Porco Rosso is a wonderful film which will appeal to all. This film leaves me with two enduring images: the silent place above the clouds where the pilots go, and Marco, in the middle of the night, selecting his bullets by lamp light.
Full ReviewSwitch to Quick Review
Hayao Miyazaki returns to the sky he last visited in his famous Laputa: Castle in the Sky in a rollicking adventure of pirates and romance in 1930s Europe. Porco Rosso is one of his lesser known and underrated works which has never seen video release outside of Japan but has appeared on TV on occasion. As usual, this is excellent work.

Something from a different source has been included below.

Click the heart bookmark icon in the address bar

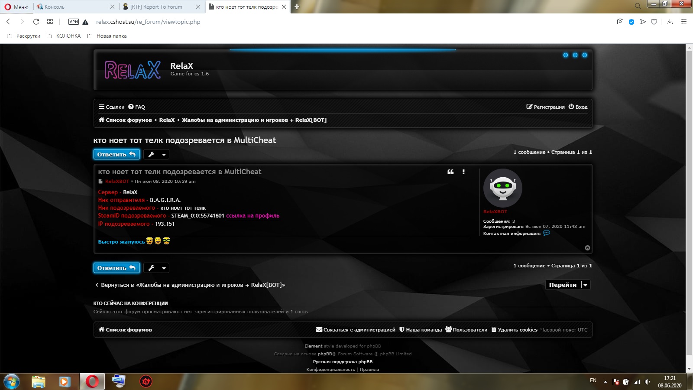[654, 22]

For starters, the technical details. The animation is very clean and detailed--Porco Rosso was an early nineties film and as a result the animation is superior to any other Miyazaki film save Princess Mononoke (obviously). The flight scenes exceed those of Laputa and the character designs are original and clean, although a few faces seem somewhat familiar (especially among the sky gangs). The scenery is very nice, especially the sunsets, and the settings look exactly like the period they're meant to.
On the sound mix side the voice acting is, as a whole, extremely good. None of the voices are irritating and there are several standouts, including Curtis, Gina and Marco himself. The music isn't the best ever to appear in a Miyazaki film but is still very good, fun and best of all, appropriate. Gina's singing especially is lovely.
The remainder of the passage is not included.